Yalnız çok çabuk reaksiyon verdi sarı kırmızılılar. Set hücumlarla baskıyı arttırdı. Duran toplarla tehdit etti. Art arda gelen köşe vuruşundan birinde golü buldu. Mariano da dönüşünü güzel yaptı. İyi orta kesti ve Kone gereksiz şekilde, ters kafa vuruşu ile kendi ağlarına gönderdi topu. Herkes Gomis attı diye espri yaptı hatta. Santrafor gibi vurdu Kone… Galatasaray defansı(!) yine El Kebir’i, attığı goldeki gibi kaçırdı savunma arkasına. Gel gelelim VAR olayında bizimkiler saçmaladı! Yani videoya gerek kalmayan bir pozisyonda bile bayrak kaldırmamak ne demek? Golü atan takla atıyor, yiyen birbiriyle kavga ediyor sonra ofsayt, olur mu öyle şey? Bu duruma acilen son verilmeli! Şüpheli durumda kaldırma tamam da her pozisyonda bekleyeceksen senin bayrağa ihtiyacın yok! Bırak bayrağı, yakınındaki pozisyonlar için basketbol hakemi gibi müdahale et veya orta hakemi uyar…

Maalesef yine berbat bir zemin. Dakikalar ilerledikçe yeşil alanlar kayboldu. Çoğu pozisyonda oyuncular top süremedi. Uzun toplar atmaya çalıştılar. Bu sahada kaliteli futbol beklemek gerçekçi olmazdı. Zaten tempo yapılmadı sürekli yerde yattı oyuncular. Ankaragücü takımı dirençsizdi. Geri düştükten sonra bir iki pozisyon dışında varlık gösteremediler. Bursaspor ile oynadıkları maçta bayağı beğenmiştim. O maçtan eser yoktu. Aslında Fatih hoca Fernando Belhanda ya da Sinan Muğdat değişikliği ile hücum bölgesinde topu daha tehlikeli kullanabilirdi. Nitekim Belhanda çok iyi bir asist yaptı Eren’e. Gol bulması özgüveni açısından önemliydi. Ceza sahasında gelene kadar Mariano ve Feghouli’nin yaptıkları da takdirlik.

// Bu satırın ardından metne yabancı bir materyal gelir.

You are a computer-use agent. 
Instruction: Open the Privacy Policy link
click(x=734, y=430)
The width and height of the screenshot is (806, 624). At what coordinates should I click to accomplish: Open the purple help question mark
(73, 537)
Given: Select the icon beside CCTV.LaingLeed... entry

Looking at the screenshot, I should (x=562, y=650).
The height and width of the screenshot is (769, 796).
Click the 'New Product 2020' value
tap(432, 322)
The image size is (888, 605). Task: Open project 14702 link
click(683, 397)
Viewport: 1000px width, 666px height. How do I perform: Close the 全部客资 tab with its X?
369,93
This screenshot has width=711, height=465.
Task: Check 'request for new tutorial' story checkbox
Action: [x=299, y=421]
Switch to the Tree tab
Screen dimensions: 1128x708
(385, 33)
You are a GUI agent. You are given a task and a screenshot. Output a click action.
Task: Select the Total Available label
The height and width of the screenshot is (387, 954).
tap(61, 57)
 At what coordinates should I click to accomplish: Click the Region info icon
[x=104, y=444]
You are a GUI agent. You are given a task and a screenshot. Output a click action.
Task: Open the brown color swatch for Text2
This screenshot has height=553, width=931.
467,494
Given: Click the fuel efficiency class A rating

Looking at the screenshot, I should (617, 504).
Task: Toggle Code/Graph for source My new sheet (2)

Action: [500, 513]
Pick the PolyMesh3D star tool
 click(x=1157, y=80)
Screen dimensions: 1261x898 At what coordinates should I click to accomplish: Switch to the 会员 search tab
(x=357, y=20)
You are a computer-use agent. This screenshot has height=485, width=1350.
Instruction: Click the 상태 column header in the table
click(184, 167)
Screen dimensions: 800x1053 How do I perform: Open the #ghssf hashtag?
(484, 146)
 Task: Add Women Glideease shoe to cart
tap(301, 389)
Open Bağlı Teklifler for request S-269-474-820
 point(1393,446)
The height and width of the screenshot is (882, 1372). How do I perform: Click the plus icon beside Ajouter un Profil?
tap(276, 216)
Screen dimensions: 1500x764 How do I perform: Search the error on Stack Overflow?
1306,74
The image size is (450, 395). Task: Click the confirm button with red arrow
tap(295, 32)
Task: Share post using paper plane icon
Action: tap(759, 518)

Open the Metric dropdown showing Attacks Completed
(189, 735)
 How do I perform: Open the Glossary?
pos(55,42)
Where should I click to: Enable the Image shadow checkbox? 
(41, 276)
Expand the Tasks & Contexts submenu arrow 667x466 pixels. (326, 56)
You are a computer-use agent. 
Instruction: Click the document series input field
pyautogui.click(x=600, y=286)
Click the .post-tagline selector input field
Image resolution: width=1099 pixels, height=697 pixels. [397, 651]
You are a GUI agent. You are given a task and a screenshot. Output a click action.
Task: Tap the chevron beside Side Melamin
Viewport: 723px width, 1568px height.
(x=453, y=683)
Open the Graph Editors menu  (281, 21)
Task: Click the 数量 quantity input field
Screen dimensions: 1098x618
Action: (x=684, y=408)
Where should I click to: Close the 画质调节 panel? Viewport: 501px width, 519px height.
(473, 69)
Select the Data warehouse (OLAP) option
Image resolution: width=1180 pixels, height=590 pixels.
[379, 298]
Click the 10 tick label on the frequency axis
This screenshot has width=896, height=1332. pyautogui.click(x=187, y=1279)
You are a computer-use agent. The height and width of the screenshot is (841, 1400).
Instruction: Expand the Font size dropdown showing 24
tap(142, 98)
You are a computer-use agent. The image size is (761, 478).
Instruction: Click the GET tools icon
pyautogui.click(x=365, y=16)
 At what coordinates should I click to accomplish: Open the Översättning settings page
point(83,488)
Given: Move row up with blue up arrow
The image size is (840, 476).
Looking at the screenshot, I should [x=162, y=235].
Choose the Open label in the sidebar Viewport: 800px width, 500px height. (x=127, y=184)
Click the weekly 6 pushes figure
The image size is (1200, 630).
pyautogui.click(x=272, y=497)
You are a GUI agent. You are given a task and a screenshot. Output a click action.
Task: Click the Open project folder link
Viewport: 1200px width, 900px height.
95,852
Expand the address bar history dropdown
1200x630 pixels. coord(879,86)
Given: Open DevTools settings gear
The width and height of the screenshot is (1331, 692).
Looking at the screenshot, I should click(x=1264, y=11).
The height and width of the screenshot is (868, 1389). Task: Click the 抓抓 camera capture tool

90 dakika tatmin etti mi kesinlikle hayır. Hücum organizasyonları bir yana, takım savunmasına acil çeki düzen verilmeli! Çünkü Galatasaray gol yollarında çok sıkıntı çekmiyor. Amatörce savunma zafiyetleri giderilmezse, hemen hemen her maç gol yer Galatasaray. Bu maç için sevindirici tek yan üç puan, Fatih Terim’in mesajının tutması, iki takım adına da sakatlık olmaması. Övgü hak edilen bir akşam değildi.